As the coronavirus outbreak claims lives, jobs and mental health, Americans are asking big questions about the post-pandemic world. Will we work from home more? Will it be safe to travel? To go to theaters and restaurants and gyms? Should I finally get around to writing my will?
But just as important are the shifts for businesses and financial markets. The coronavirus trauma will remake everything from national productivity to how much Americans participate in the stock market DJIA, -0.39% and how much they stash under the mattress. The post-pandemic world will be both jarring and, analysts say, a natural continuation of trends that began in the wake of the 2008 financial crisis.
“The episode was a reminder that the world is not as safe a place as we thought it was,” said Karen Dynan, a Harvard economics professor who served as assistant secretary for economic policy and chief economist at the U.S. Treasury Department from 2014 to 2017.
Dynan and others see an uneasy future landscape: gun-shy U.S. consumers, an even more activist Federal Reserve and businesses that may have to work harder to convince investors of their value.
Their thoughts follow:
Consumers will turn protectionist
In past periods of high uncertainty, American households have increased precautionary saving, “trying to build up financial buffers as a protection against a blow to their income. I think it’s quite likely that saving is going to remain high for many people,” Dynan said in an interview.
The trauma of the coronavirus episode will likely cut more deeply than that, though. It will likely amplify trends that started after the 2008 financial crisis, Dynan thinks. That experience caused Americans to lose trust in institutions and experts, she said.
“The economy was weak for a long time and the rebound came more slowly for the typical person. It’s not surprising, then, that the typical person is asking whether the financial system and the people who regulate it really have their best interest in mind. I’m a former regulator, and I can understand why some people feel they’ve been ill-served.”
Labor will get a smaller piece of the pie
Steve Blitz, chief U.S. economist for TS Lombard, thinks it won’t just be consumers ramping up their precautionary saving, but firms will adjust behavior as well. And that means relying less on workers.
“I think we’re going to get much more capital investment activity in processes replacing labor because if I’m faced with a pandemic and losing workers, I have to shut down my shop,” Blitz told MarketWatch.
That idea, Blitz acknowledges, is an “acceleration” of a trend that’s gone on over the past decade or so, also hastened by fallout from the U.S.-China trade war that will redraw supply chains. “If, instead of relying on a plant in Wuhan, I can put a plant in Idaho with no workers, and the cost is the same, why not?” Blitz said.

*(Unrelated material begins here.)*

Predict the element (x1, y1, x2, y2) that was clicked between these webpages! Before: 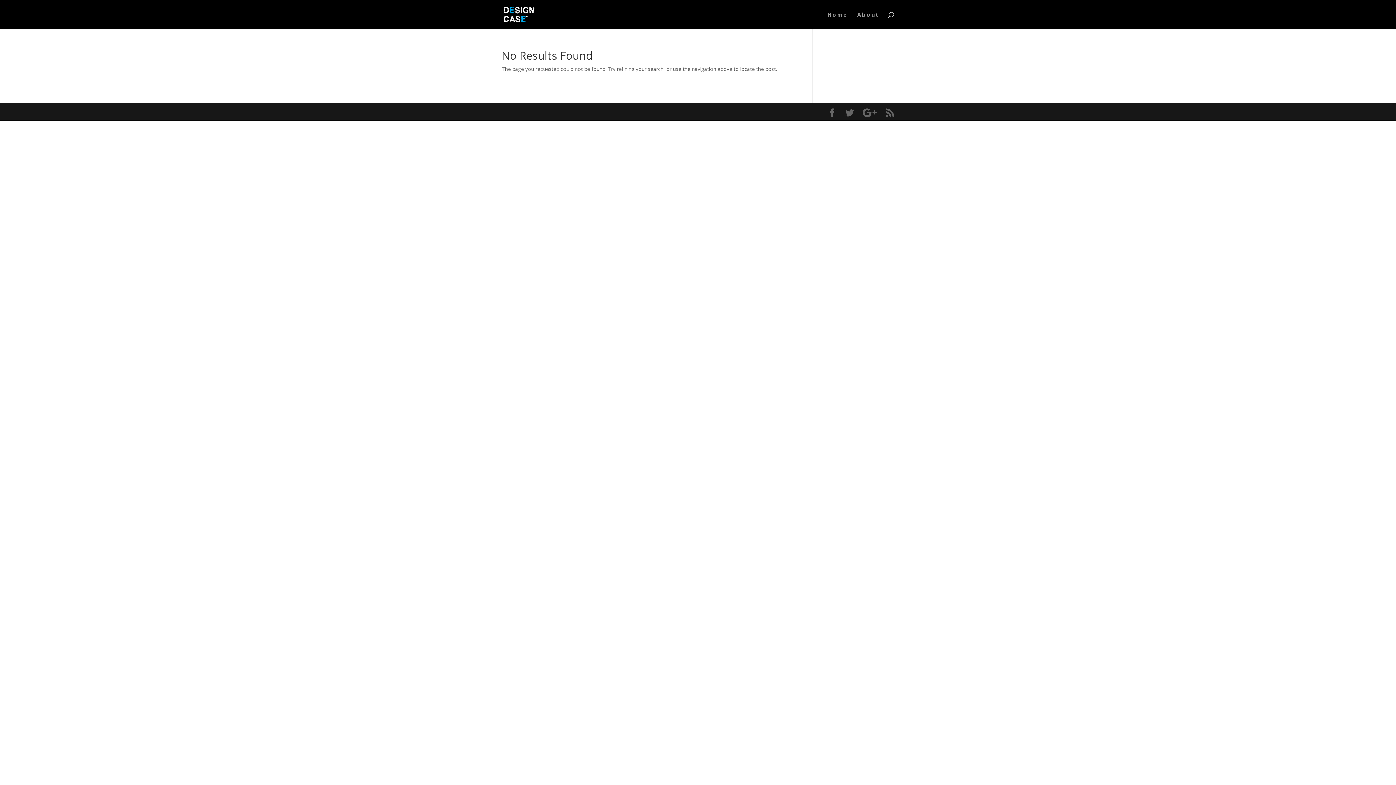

American commerce won’t be as dynamic
As millions of Americans hunker down, we’re likely to see “a major interruption in innovation and new ideas. Research will slow to a crawl as thousands of companies shut down and then cope with their own revenue decline. That stretch of lost innovation will reduce the nation’s future productivity growth,” wrote Stanford professor Nicholas Bloom, whose field of study is “uncertainty shocks,” in a recent blog post.
Dynan agrees: “People will be more cautious about starting up a small business,” she said.
A more all-powerful Fed…
Blitz worries that some of the normal dynamism — the ups and the downs — of the free market may be a victim of the desire of the central bank to cushion the economy as much as possible.

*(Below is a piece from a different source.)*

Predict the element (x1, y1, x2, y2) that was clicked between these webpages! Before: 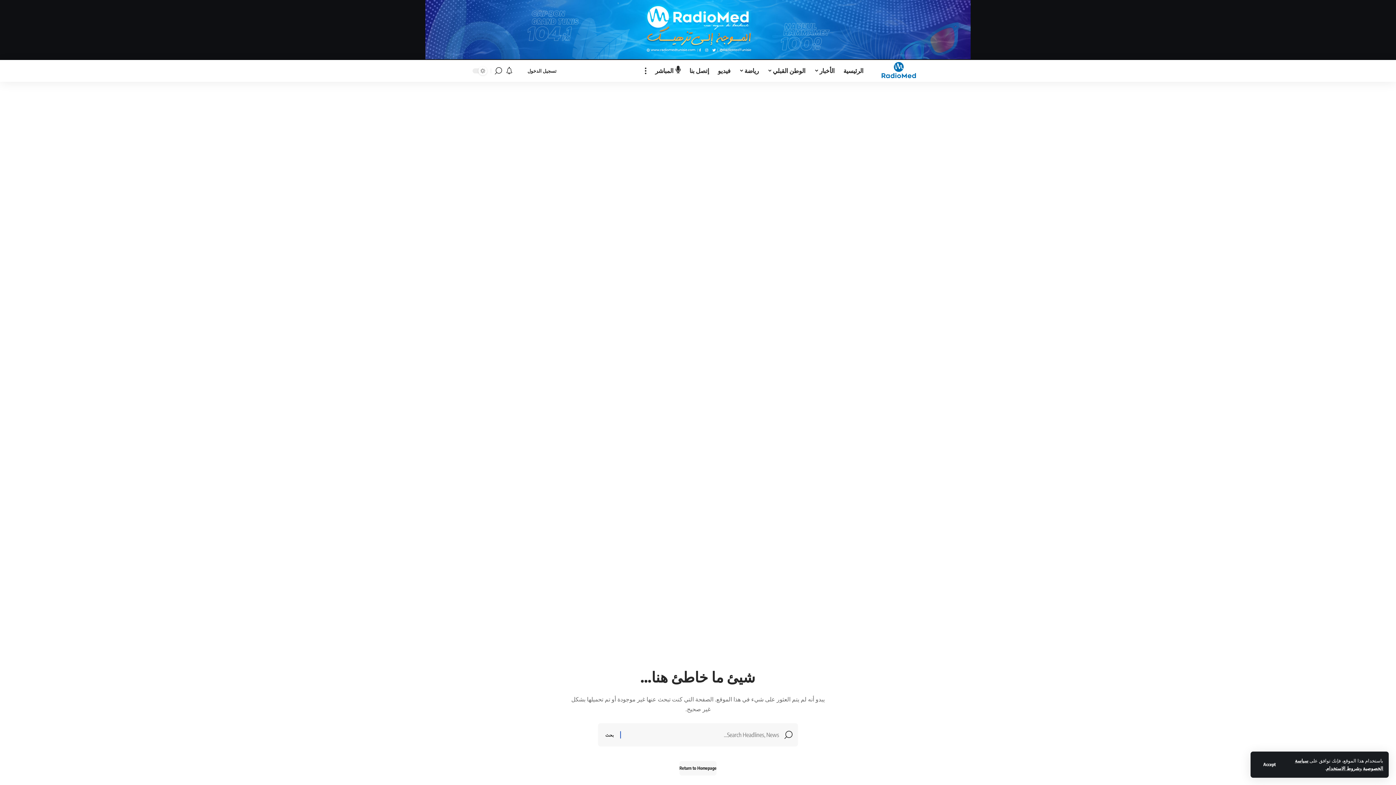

“I worry that we’ll live in a world where the capital markets are able to display prices only in a range deemed appropriate by the Fed,” he said.
Some of that behavior is already emerging, and ruffling feathers. “What’s the Fed’s purpose in buying non-investment grade debt?” asked long-time investor Howard Marks in early April. “Does it want to make sure all companies are able to borrow, regardless of their fundamentals? Does it want to protect bondholders from losses, and even mark-to-market declines? Who’ll do the buying for the government and make sure the purchase prices aren’t too high and defaulting issuers are avoided (or doesn’t anyone care)?”
…or maybe not
The story of the past two decades, since the dot-com bust and financial crisis, has been “corporate price-earnings ratios had no link to reality,” Blitz said. “It was the Fed creating price-earnings multiples. The Fed’s ability to create asset inflation is going to be more limited than in the last recovery because people are going to hold more cash.”

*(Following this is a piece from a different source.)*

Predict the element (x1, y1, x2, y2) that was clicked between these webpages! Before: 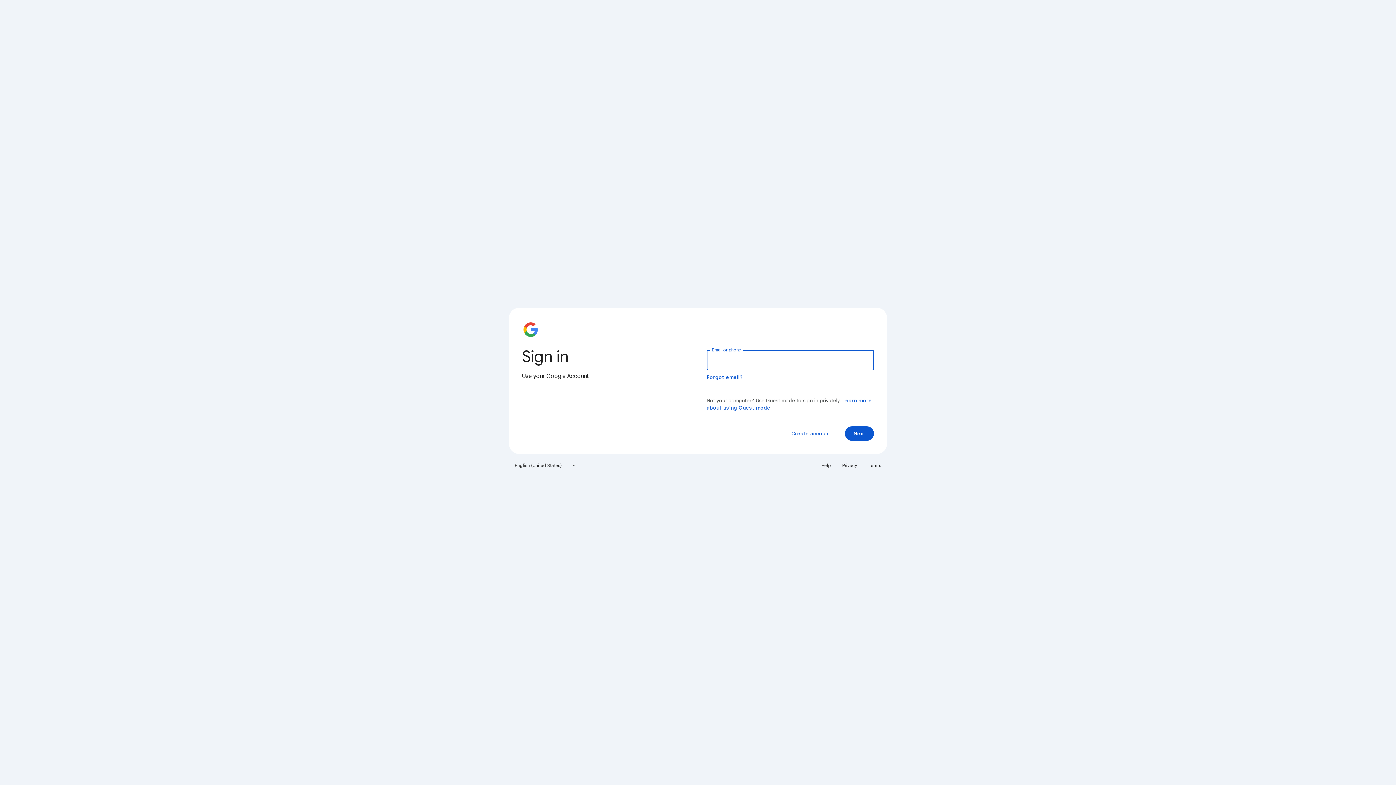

Investors who are brave enough to venture back into the stock market will go back to basics: evaluating equities on underlying fundamentals. “We just won’t have the froth created by the Fed,” Blitz said.
And not everyone will be tempted, Dynan said. Past research has shown people become more reluctant to make risky investments after living through a period of volatility or low returns in the financial markets, she noted, while studies have also shown that immigrants who grew up in countries that have experienced banking crises shy away from the banking system.
Now, the “lower for longer” environment we entered after the 2008 financial crisis may be better described as “lower forever.” With interest rates near zero TMUBMUSD10Y, 0.606% and households more attuned to the risks of financial markets than before, “the relative appeal of just sitting on cash” is higher, Dynan said.
“Risk was controlled by the Fed,” Blitz said. “Now we know there are massive risks over which the Fed has no control. It can mitigate the risk but it can’t control it.”